Entries provided:
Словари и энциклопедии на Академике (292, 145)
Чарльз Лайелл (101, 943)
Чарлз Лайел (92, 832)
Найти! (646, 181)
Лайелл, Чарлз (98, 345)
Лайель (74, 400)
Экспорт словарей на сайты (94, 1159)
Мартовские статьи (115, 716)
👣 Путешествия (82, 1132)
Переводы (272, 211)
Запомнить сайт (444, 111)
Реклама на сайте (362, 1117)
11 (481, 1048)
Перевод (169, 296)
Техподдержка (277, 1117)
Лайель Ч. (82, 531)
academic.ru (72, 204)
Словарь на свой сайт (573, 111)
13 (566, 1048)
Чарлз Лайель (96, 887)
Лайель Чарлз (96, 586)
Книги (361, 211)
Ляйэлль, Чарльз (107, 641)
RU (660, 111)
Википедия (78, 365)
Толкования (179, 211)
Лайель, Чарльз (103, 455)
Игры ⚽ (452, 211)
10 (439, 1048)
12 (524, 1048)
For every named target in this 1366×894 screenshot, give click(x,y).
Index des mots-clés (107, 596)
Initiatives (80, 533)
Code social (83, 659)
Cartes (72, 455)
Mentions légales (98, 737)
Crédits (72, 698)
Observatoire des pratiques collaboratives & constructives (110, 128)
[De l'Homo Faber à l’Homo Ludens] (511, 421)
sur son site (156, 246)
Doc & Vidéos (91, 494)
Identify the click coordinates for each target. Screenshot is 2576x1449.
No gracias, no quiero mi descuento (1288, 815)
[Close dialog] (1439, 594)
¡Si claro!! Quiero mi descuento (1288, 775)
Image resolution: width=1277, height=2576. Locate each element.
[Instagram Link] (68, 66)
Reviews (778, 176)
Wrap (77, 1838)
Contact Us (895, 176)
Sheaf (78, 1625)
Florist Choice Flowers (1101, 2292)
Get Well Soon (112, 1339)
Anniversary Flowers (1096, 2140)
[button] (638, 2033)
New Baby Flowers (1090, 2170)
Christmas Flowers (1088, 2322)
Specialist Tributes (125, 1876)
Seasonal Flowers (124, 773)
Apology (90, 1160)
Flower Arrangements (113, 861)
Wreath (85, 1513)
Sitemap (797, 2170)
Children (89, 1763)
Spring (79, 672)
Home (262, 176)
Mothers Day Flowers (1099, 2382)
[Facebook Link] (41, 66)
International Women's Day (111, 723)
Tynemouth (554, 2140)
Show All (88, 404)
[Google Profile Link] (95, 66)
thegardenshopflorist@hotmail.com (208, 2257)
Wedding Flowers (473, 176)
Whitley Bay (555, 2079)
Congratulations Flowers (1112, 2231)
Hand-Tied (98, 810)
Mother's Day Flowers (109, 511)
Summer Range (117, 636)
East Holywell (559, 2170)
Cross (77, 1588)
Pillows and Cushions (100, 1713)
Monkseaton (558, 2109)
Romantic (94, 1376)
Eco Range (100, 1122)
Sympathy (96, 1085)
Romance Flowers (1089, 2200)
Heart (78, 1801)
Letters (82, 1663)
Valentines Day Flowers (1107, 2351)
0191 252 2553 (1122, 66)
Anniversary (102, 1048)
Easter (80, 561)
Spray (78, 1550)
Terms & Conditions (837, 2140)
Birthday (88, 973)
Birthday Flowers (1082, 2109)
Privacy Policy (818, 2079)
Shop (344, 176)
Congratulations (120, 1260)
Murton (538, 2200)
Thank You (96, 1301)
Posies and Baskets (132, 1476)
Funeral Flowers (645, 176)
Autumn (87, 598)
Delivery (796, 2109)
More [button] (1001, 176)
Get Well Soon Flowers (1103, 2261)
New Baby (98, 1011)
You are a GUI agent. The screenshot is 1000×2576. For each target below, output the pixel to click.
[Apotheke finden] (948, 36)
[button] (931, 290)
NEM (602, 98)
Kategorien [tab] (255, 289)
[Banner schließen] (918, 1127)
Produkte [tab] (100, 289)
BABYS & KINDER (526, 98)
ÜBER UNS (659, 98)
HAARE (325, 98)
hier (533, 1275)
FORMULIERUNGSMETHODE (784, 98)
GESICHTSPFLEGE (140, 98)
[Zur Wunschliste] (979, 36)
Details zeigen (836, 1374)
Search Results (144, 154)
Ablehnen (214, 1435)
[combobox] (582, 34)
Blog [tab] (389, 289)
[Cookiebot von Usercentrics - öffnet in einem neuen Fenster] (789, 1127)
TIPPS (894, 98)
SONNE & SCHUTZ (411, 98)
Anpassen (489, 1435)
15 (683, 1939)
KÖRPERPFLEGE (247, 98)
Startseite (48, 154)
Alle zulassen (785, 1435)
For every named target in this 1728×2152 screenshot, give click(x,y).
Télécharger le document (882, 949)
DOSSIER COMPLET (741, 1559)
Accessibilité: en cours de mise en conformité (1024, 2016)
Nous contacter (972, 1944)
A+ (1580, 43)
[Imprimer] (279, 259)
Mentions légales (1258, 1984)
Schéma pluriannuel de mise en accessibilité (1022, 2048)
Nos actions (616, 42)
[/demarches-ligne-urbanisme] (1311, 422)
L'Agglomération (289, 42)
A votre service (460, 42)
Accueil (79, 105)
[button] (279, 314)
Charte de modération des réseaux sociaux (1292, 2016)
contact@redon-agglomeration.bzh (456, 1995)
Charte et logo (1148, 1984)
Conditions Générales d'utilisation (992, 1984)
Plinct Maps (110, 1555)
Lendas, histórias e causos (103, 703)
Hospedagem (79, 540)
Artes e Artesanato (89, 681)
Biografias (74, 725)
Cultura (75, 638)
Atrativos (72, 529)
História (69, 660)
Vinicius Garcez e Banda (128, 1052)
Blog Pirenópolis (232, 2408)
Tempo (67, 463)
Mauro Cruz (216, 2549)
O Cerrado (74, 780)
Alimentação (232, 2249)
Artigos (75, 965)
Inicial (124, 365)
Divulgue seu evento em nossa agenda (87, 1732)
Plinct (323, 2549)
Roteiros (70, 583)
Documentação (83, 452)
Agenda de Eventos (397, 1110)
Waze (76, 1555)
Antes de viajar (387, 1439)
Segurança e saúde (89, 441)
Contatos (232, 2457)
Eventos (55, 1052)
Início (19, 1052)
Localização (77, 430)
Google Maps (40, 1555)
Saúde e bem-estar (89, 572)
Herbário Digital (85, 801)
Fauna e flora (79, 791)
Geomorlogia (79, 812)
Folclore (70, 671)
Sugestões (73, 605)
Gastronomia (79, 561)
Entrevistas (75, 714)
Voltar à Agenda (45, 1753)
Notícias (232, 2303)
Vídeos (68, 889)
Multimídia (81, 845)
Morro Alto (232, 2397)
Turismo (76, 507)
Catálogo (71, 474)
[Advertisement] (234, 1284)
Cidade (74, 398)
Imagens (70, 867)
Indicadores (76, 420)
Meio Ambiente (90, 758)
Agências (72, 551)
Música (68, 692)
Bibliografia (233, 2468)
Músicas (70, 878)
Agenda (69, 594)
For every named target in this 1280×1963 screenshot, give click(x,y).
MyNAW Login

Task instructions:
The response must restate every entry word for word.

Result for this task:
Словари и энциклопедии на Академике (292, 145)
Чарльз Лайелл (101, 943)
Чарлз Лайел (92, 832)
Найти! (646, 181)
Лайелл, Чарлз (98, 345)
Лайель (74, 400)
Экспорт словарей на сайты (94, 1159)
Мартовские статьи (115, 716)
👣 Путешествия (82, 1132)
Переводы (272, 211)
Запомнить сайт (444, 111)
Реклама на сайте (362, 1117)
11 (481, 1048)
Перевод (169, 296)
Техподдержка (277, 1117)
Лайель Ч. (82, 531)
academic.ru (72, 204)
Словарь на свой сайт (573, 111)
13 (566, 1048)
Чарлз Лайель (96, 887)
Лайель Чарлз (96, 586)
Книги (361, 211)
Ляйэлль, Чарльз (107, 641)
RU (660, 111)
Википедия (78, 365)
Толкования (179, 211)
Лайель, Чарльз (103, 455)
Игры ⚽ (452, 211)
10 (439, 1048)
12 (524, 1048)
For every named target in this 1366×894 screenshot, give click(x,y).
Index des mots-clés (107, 596)
Initiatives (80, 533)
Code social (83, 659)
Cartes (72, 455)
Mentions légales (98, 737)
Crédits (72, 698)
Observatoire des pratiques collaboratives & constructives (110, 128)
[De l'Homo Faber à l’Homo Ludens] (511, 421)
sur son site (156, 246)
Doc & Vidéos (91, 494)
Identify the click coordinates for each target. Screenshot is 2576x1449.
No gracias, no quiero mi descuento (1288, 815)
[Close dialog] (1439, 594)
¡Si claro!! Quiero mi descuento (1288, 775)
Image resolution: width=1277, height=2576. Locate each element.
[Instagram Link] (68, 66)
Reviews (778, 176)
Wrap (77, 1838)
Contact Us (895, 176)
Sheaf (78, 1625)
Florist Choice Flowers (1101, 2292)
Get Well Soon (112, 1339)
Anniversary Flowers (1096, 2140)
[button] (638, 2033)
New Baby Flowers (1090, 2170)
Christmas Flowers (1088, 2322)
Specialist Tributes (125, 1876)
Seasonal Flowers (124, 773)
Apology (90, 1160)
Flower Arrangements (113, 861)
Wreath (85, 1513)
Sitemap (797, 2170)
Children (89, 1763)
Spring (79, 672)
Home (262, 176)
Mothers Day Flowers (1099, 2382)
[Facebook Link] (41, 66)
International Women's Day (111, 723)
Tynemouth (554, 2140)
Show All (88, 404)
[Google Profile Link] (95, 66)
thegardenshopflorist@hotmail.com (208, 2257)
Wedding Flowers (473, 176)
Whitley Bay (555, 2079)
Congratulations Flowers (1112, 2231)
Hand-Tied (98, 810)
Mother's Day Flowers (109, 511)
Summer Range (117, 636)
East Holywell (559, 2170)
Cross (77, 1588)
Pillows and Cushions (100, 1713)
Monkseaton (558, 2109)
Romantic (94, 1376)
Eco Range (100, 1122)
Sympathy (96, 1085)
Romance Flowers (1089, 2200)
Heart (78, 1801)
Letters (82, 1663)
Valentines Day Flowers (1107, 2351)
0191 252 2553 (1122, 66)
Anniversary (102, 1048)
Easter (80, 561)
Spray (78, 1550)
Terms & Conditions (837, 2140)
Birthday (88, 973)
Birthday Flowers (1082, 2109)
Privacy Policy (818, 2079)
Shop (344, 176)
Congratulations (120, 1260)
Murton (538, 2200)
Thank You (96, 1301)
Posies and Baskets (132, 1476)
Funeral Flowers (645, 176)
Autumn (87, 598)
Delivery (796, 2109)
More [button] (1001, 176)
Get Well Soon Flowers (1103, 2261)
New Baby (98, 1011)
You are a GUI agent. The screenshot is 1000×2576. For each target below, output the pixel to click.
[Apotheke finden] (948, 36)
[button] (931, 290)
NEM (602, 98)
Kategorien [tab] (255, 289)
[Banner schließen] (918, 1127)
Produkte [tab] (100, 289)
BABYS & KINDER (526, 98)
ÜBER UNS (659, 98)
HAARE (325, 98)
hier (533, 1275)
FORMULIERUNGSMETHODE (784, 98)
GESICHTSPFLEGE (140, 98)
[Zur Wunschliste] (979, 36)
Details zeigen (836, 1374)
Search Results (144, 154)
Ablehnen (214, 1435)
[combobox] (582, 34)
Blog [tab] (389, 289)
[Cookiebot von Usercentrics - öffnet in einem neuen Fenster] (789, 1127)
TIPPS (894, 98)
SONNE & SCHUTZ (411, 98)
Anpassen (489, 1435)
15 (683, 1939)
KÖRPERPFLEGE (247, 98)
Startseite (48, 154)
Alle zulassen (785, 1435)
For every named target in this 1728×2152 screenshot, give click(x,y).
Télécharger le document (882, 949)
DOSSIER COMPLET (741, 1559)
Accessibilité: en cours de mise en conformité (1024, 2016)
Nous contacter (972, 1944)
A+ (1580, 43)
[Imprimer] (279, 259)
Mentions légales (1258, 1984)
Schéma pluriannuel de mise en accessibilité (1022, 2048)
Nos actions (616, 42)
[/demarches-ligne-urbanisme] (1311, 422)
L'Agglomération (289, 42)
A votre service (460, 42)
Accueil (79, 105)
[button] (279, 314)
Charte de modération des réseaux sociaux (1292, 2016)
contact@redon-agglomeration.bzh (456, 1995)
Charte et logo (1148, 1984)
Conditions Générales d'utilisation (992, 1984)
Plinct Maps (110, 1555)
Lendas, histórias e causos (103, 703)
Hospedagem (79, 540)
Artes e Artesanato (89, 681)
Biografias (74, 725)
Cultura (75, 638)
Atrativos (72, 529)
História (69, 660)
Vinicius Garcez e Banda (128, 1052)
Blog Pirenópolis (232, 2408)
Tempo (67, 463)
Mauro Cruz (216, 2549)
O Cerrado (74, 780)
Alimentação (232, 2249)
Artigos (75, 965)
Inicial (124, 365)
Divulgue seu evento em nossa agenda (87, 1732)
Plinct (323, 2549)
Roteiros (70, 583)
Documentação (83, 452)
Agenda de Eventos (397, 1110)
Waze (76, 1555)
Antes de viajar (387, 1439)
Segurança e saúde (89, 441)
Contatos (232, 2457)
Eventos (55, 1052)
Início (19, 1052)
Localização (77, 430)
Google Maps (40, 1555)
Saúde e bem-estar (89, 572)
Herbário Digital (85, 801)
Fauna e flora (79, 791)
Geomorlogia (79, 812)
Folclore (70, 671)
Sugestões (73, 605)
Gastronomia (79, 561)
Entrevistas (75, 714)
Voltar à Agenda (45, 1753)
Notícias (232, 2303)
Vídeos (68, 889)
Multimídia (81, 845)
Morro Alto (232, 2397)
Turismo (76, 507)
Catálogo (71, 474)
[Advertisement] (234, 1284)
Cidade (74, 398)
Imagens (70, 867)
Indicadores (76, 420)
Meio Ambiente (90, 758)
Agências (72, 551)
Música (68, 692)
Bibliografia (233, 2468)
Músicas (70, 878)
Agenda (69, 594)
For every named target in this 1280×1963 screenshot, give click(x,y).
MyNAW Login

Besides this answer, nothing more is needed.